▶ Dataset excerpt

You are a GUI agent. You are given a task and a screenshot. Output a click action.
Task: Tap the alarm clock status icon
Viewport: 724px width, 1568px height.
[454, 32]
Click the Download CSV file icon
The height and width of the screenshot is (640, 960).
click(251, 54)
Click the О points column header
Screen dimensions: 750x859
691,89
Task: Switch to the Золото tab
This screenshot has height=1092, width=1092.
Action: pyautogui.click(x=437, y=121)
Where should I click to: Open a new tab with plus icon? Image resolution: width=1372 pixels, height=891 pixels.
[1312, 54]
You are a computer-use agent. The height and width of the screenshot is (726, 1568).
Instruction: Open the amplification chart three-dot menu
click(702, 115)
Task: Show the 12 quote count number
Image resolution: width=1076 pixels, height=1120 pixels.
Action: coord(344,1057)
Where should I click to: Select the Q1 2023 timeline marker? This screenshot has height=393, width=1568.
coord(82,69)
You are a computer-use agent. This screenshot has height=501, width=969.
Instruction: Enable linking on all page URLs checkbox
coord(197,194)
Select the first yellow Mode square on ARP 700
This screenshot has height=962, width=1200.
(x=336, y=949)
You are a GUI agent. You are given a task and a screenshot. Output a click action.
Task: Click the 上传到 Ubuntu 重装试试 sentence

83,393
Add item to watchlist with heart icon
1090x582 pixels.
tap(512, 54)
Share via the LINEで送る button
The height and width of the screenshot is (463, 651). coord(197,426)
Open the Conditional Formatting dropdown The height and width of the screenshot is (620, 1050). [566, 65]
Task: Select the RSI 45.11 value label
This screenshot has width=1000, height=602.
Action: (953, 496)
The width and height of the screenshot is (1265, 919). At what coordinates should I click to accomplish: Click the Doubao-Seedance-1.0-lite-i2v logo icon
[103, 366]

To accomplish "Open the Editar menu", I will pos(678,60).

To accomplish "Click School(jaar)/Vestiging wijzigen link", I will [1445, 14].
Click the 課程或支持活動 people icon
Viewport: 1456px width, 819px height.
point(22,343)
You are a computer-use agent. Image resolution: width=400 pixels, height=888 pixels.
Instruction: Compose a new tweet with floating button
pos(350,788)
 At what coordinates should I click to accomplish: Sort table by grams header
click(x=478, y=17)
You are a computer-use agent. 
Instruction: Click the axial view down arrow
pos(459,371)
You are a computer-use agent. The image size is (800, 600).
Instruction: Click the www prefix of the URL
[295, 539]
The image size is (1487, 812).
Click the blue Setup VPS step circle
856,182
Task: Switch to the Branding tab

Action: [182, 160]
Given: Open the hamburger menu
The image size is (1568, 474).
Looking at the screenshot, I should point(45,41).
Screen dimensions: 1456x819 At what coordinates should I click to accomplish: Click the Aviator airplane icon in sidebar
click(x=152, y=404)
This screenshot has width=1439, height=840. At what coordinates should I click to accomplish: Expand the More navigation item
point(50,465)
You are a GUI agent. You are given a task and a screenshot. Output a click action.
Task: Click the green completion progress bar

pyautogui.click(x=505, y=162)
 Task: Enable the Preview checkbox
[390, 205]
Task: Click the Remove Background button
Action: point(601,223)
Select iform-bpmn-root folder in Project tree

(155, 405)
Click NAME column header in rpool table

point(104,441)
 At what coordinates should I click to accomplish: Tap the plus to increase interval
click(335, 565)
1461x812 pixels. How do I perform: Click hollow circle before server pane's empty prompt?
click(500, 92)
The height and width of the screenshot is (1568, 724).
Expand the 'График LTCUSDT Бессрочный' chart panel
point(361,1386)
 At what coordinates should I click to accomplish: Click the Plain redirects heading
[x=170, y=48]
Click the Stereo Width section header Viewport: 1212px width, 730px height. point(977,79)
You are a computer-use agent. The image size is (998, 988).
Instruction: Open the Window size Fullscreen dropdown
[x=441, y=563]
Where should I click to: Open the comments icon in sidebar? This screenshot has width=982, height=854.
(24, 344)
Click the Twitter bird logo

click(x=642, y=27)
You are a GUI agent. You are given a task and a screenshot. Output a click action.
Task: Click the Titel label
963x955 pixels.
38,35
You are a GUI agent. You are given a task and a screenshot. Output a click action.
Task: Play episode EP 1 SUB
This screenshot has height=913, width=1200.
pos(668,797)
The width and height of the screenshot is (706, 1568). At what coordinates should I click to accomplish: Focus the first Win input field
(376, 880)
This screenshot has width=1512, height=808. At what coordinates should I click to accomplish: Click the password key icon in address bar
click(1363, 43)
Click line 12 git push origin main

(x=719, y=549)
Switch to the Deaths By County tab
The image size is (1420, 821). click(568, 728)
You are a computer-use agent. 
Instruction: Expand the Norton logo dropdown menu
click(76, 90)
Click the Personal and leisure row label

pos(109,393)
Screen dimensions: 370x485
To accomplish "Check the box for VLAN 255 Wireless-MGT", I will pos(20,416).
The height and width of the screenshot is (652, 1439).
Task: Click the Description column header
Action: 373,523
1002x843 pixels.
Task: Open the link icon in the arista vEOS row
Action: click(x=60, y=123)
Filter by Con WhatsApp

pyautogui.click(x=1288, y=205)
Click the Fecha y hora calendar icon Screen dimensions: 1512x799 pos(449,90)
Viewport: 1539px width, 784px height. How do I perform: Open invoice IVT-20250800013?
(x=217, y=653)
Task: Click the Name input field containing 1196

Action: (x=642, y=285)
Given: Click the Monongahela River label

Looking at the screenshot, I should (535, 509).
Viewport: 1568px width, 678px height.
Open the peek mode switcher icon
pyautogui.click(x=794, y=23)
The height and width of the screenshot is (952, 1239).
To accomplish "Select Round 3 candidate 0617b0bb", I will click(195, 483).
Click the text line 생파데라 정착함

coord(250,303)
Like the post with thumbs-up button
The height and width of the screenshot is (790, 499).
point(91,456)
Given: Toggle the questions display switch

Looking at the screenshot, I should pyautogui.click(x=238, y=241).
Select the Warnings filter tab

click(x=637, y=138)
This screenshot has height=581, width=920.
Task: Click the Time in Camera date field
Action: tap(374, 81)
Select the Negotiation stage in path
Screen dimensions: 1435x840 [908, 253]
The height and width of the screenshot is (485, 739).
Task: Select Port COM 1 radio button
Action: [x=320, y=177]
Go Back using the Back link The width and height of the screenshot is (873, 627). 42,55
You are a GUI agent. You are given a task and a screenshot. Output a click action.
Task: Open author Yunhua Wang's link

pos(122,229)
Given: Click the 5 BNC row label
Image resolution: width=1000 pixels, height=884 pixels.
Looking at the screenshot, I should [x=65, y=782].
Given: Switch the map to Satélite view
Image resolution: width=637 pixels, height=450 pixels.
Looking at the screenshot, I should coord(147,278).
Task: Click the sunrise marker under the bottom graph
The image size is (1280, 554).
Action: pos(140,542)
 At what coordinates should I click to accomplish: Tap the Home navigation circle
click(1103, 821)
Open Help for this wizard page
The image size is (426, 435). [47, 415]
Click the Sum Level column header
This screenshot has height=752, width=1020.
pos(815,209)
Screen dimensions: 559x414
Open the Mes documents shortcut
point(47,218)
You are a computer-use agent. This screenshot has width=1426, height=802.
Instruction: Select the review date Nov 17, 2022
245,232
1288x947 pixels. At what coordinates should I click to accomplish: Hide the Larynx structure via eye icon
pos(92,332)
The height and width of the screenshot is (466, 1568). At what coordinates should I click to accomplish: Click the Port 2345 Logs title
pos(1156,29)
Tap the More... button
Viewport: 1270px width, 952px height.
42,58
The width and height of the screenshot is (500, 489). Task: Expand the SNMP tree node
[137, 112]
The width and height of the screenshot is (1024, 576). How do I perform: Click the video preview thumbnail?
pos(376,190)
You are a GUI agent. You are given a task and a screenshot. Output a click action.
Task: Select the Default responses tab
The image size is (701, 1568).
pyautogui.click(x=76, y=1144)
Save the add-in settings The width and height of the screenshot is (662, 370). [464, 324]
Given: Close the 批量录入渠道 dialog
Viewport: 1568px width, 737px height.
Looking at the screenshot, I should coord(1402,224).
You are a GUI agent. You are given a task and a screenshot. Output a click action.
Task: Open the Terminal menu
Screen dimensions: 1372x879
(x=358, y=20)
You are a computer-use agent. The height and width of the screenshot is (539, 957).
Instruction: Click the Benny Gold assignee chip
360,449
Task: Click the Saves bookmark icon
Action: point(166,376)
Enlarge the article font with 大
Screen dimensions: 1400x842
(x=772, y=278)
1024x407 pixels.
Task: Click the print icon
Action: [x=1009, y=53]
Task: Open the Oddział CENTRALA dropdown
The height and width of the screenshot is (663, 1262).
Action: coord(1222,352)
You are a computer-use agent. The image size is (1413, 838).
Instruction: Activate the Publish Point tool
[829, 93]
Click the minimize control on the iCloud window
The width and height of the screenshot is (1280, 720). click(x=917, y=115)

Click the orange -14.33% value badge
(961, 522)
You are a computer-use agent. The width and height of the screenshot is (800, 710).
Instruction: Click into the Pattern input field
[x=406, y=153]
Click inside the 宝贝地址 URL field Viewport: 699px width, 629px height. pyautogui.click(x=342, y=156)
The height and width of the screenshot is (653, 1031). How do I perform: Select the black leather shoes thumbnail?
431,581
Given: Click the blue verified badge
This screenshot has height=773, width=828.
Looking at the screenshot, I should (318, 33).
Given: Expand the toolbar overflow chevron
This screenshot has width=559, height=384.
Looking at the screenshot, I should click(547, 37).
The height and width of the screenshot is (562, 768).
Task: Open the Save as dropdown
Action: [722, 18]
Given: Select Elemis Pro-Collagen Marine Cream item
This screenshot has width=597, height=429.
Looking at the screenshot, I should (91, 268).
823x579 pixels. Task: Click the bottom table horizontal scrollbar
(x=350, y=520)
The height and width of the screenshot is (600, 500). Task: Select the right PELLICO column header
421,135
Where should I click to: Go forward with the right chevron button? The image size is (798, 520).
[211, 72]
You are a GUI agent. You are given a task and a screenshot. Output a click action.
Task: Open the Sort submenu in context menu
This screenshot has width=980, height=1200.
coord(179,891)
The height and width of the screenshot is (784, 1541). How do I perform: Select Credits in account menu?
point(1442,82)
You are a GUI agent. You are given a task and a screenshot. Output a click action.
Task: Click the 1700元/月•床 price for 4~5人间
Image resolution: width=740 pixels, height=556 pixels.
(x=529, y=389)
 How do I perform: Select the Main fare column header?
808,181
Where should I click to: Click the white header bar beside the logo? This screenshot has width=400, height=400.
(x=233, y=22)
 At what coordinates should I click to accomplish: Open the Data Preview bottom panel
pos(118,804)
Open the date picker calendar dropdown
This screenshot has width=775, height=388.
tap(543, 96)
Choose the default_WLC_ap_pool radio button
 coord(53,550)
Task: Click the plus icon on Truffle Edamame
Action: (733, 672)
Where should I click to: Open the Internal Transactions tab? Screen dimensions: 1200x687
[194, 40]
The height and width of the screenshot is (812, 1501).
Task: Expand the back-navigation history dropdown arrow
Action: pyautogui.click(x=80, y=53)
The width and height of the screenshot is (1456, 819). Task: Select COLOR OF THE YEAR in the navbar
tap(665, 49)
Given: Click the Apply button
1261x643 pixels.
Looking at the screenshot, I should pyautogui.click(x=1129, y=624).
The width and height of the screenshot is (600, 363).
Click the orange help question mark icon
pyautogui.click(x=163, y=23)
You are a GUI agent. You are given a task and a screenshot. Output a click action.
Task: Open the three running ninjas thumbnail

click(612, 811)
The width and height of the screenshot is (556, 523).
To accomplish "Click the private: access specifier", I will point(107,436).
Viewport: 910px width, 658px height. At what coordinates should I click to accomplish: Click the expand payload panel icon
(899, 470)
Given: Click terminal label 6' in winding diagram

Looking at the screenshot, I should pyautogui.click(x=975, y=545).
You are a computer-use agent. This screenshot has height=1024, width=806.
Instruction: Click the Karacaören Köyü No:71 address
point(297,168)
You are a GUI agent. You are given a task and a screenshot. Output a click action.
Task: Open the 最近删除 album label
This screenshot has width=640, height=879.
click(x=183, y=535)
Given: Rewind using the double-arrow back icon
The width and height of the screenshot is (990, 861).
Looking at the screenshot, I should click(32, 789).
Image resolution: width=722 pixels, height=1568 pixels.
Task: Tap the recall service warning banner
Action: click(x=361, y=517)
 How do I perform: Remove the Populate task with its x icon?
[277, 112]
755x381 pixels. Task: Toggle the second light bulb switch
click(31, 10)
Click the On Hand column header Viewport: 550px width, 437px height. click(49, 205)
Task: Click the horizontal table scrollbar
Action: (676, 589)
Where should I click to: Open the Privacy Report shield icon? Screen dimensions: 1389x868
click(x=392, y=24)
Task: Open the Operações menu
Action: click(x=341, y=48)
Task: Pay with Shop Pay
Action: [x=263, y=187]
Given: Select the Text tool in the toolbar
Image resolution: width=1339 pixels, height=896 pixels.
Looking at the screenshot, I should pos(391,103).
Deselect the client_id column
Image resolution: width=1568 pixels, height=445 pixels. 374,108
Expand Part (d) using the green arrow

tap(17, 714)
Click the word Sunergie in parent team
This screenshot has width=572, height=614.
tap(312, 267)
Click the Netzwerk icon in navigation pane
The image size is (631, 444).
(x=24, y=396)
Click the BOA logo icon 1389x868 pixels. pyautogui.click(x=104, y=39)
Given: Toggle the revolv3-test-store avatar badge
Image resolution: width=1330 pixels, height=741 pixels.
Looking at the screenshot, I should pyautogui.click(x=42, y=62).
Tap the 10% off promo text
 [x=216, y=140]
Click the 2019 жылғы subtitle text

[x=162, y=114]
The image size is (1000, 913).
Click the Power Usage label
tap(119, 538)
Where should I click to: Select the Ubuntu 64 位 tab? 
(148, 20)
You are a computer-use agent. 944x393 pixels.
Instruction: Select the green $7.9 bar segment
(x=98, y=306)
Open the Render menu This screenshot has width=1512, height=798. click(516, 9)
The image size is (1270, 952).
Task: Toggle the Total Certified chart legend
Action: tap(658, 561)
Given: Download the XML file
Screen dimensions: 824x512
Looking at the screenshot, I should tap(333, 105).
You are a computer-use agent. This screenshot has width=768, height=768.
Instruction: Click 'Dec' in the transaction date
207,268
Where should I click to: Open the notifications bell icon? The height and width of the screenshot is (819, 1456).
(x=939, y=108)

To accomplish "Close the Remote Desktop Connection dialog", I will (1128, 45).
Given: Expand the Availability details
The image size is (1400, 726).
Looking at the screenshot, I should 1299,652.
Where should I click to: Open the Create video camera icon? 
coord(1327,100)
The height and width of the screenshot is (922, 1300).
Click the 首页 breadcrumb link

▶ Do this
Find each line in the entries above that contains the word "label", and copy every such line. Case counts.

▶ Answer to this exercise
Task: Select the RSI 45.11 value label
Task: Click the Titel label
Click the Personal and leisure row label
Given: Click the Monongahela River label
Given: Click the 5 BNC row label
Given: Click terminal label 6' in winding diagram
Task: Open the 最近删除 album label
Click the Power Usage label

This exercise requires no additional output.